» Work task:
The reply should hold only the lines below beginning at the one with "Open the Annotation menu" and ending at the one with "Image resolution: width=338", copied exactly, with every picture left out.

» Source material:

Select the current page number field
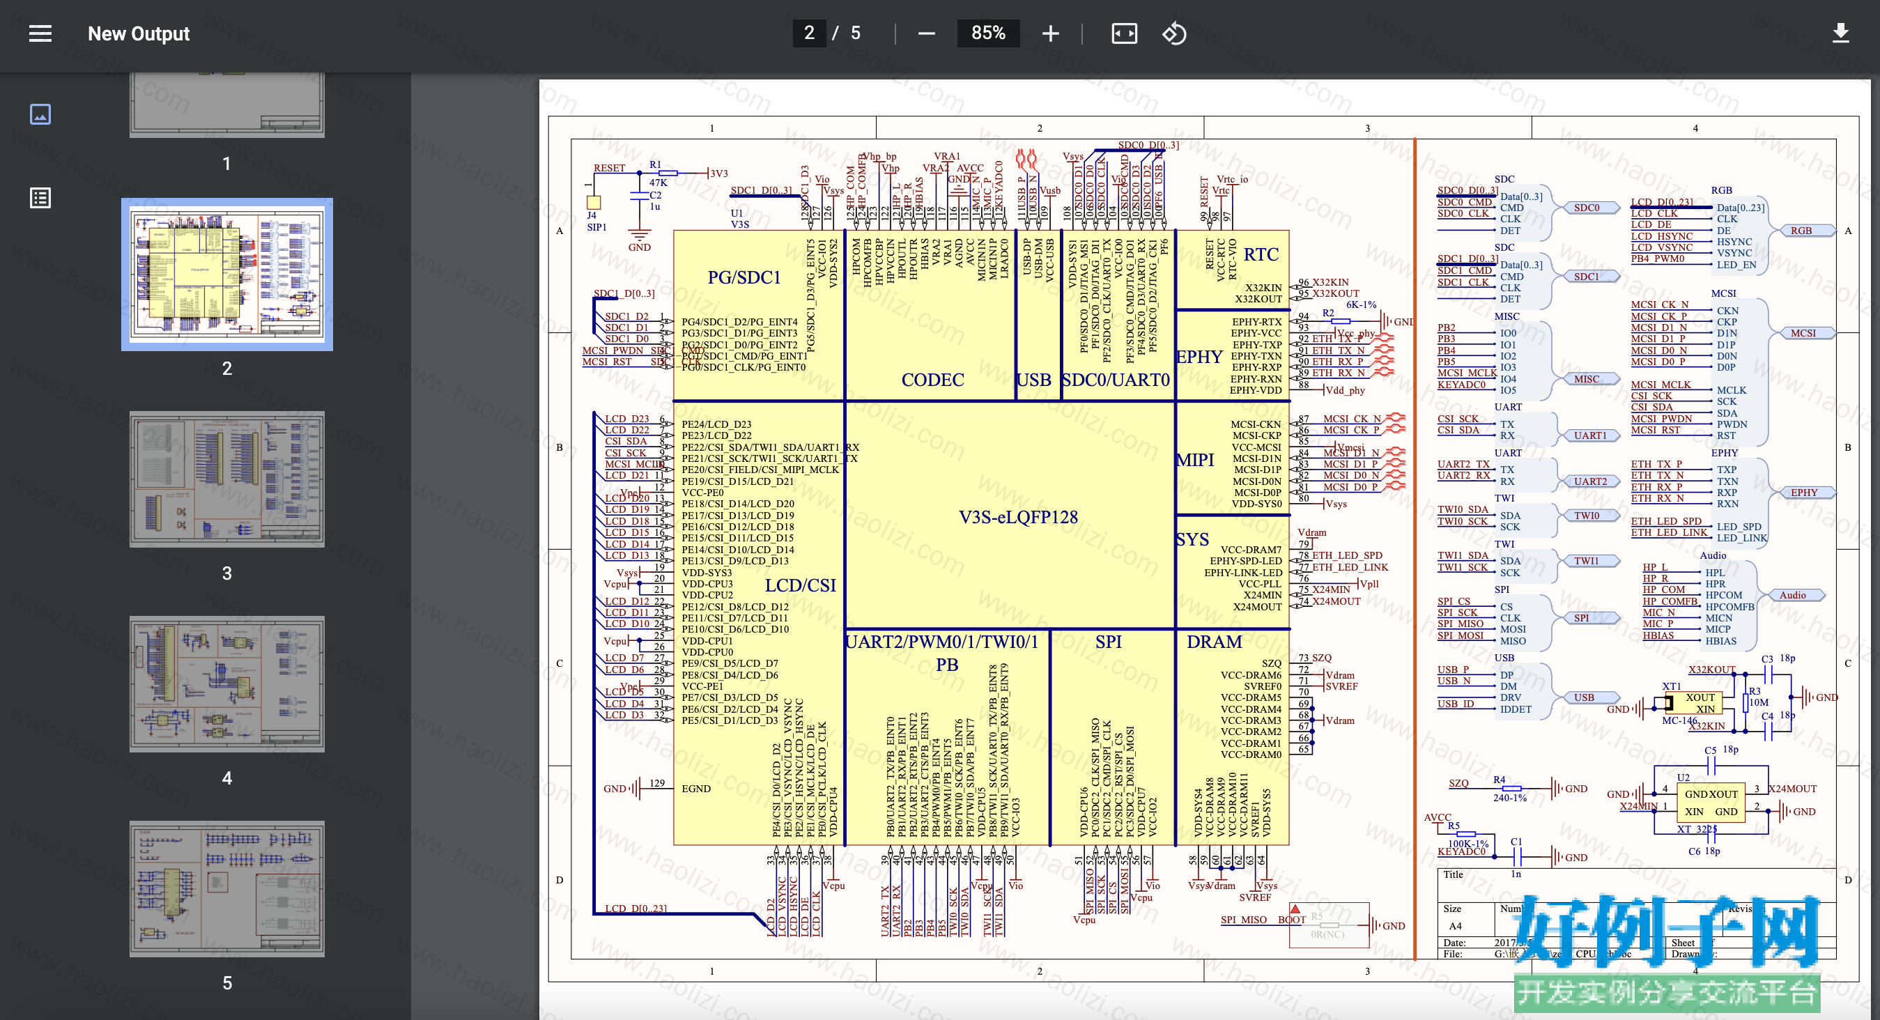click(x=809, y=34)
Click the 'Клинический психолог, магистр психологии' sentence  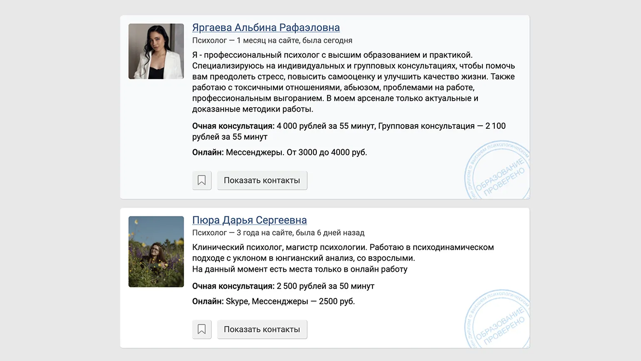[280, 247]
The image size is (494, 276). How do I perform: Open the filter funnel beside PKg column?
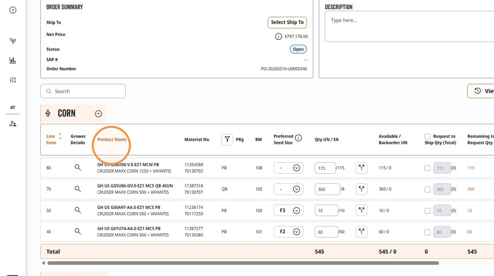point(227,140)
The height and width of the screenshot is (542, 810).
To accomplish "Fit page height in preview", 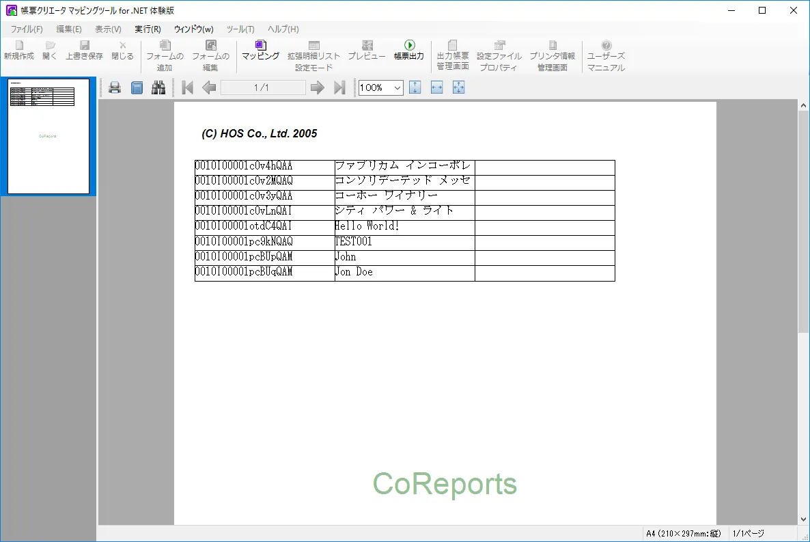I will tap(415, 87).
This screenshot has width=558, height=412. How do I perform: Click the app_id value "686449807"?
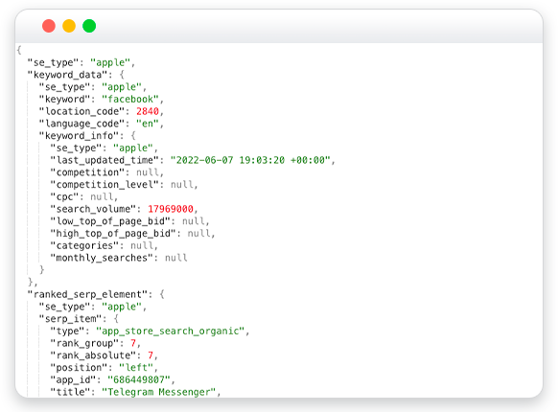139,379
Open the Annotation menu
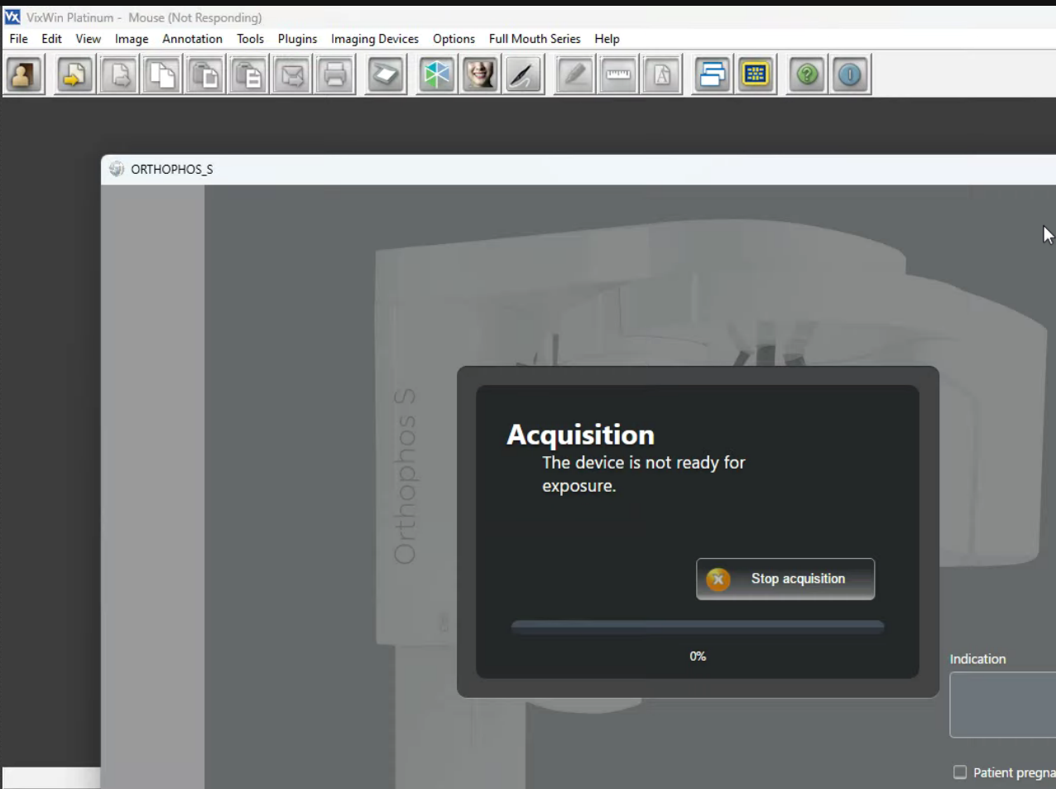1056x789 pixels. [192, 39]
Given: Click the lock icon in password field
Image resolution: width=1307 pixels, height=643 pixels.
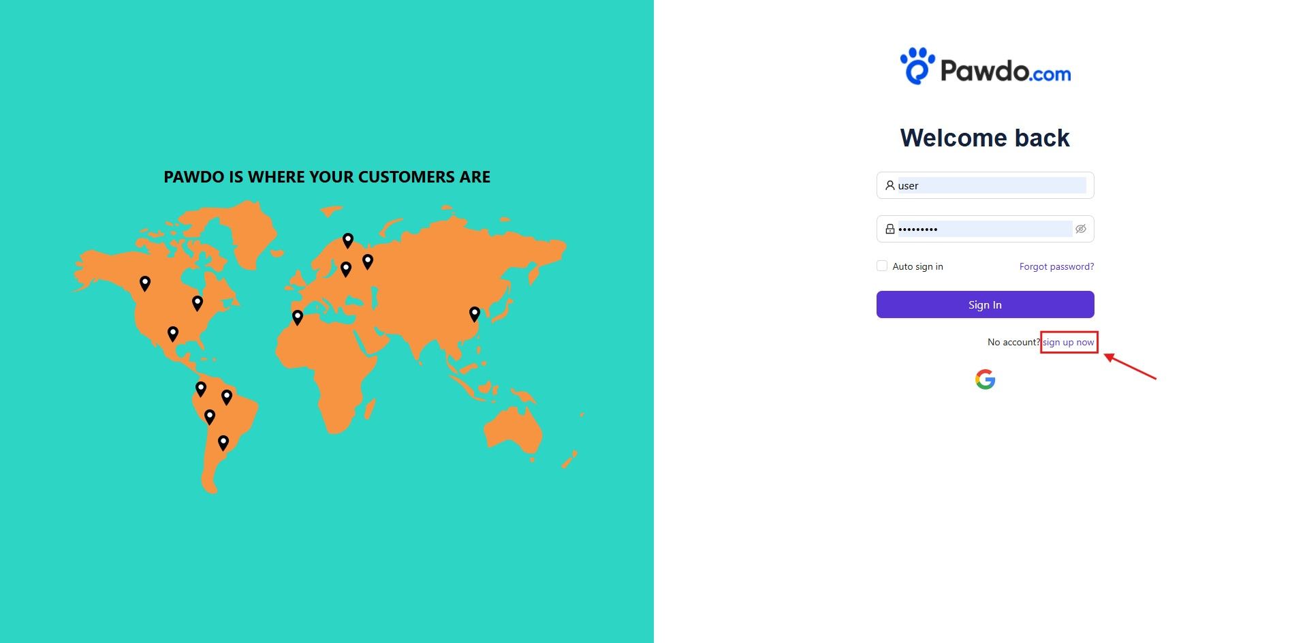Looking at the screenshot, I should click(889, 229).
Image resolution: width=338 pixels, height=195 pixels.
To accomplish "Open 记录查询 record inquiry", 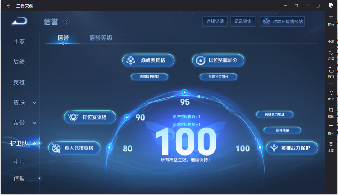I will pos(243,21).
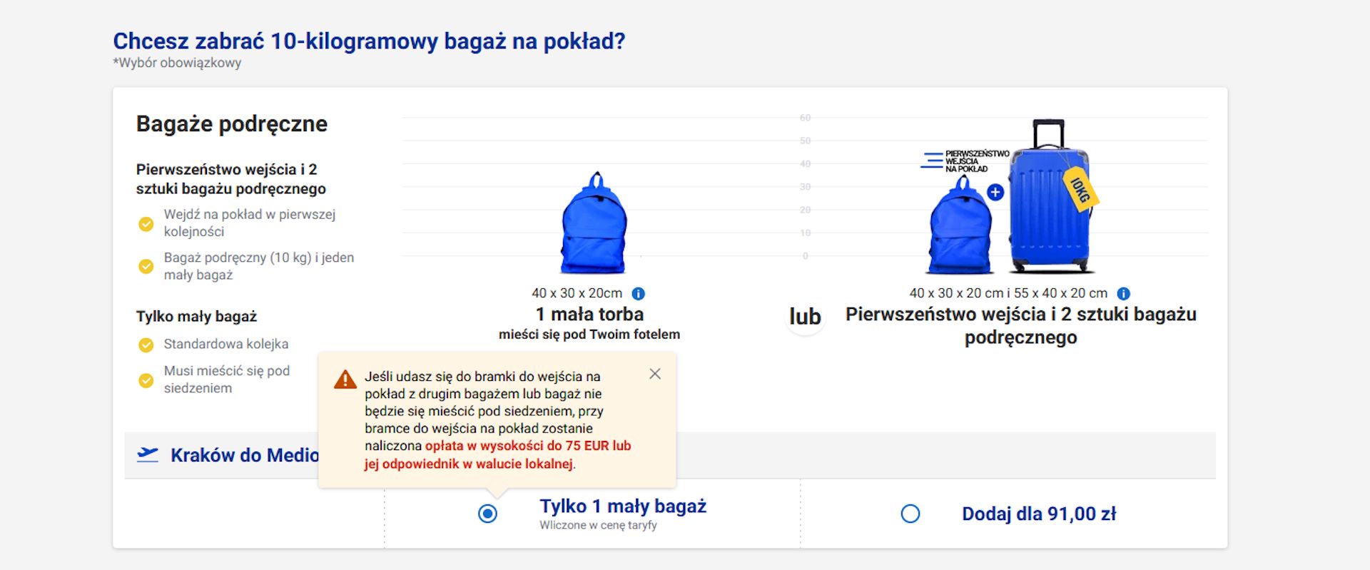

» Finished exercise:
Open the Annotation menu
1056x789 pixels. [192, 39]
Given: Click the lock icon in password field
Image resolution: width=1307 pixels, height=643 pixels.
Looking at the screenshot, I should click(889, 229).
Image resolution: width=338 pixels, height=195 pixels.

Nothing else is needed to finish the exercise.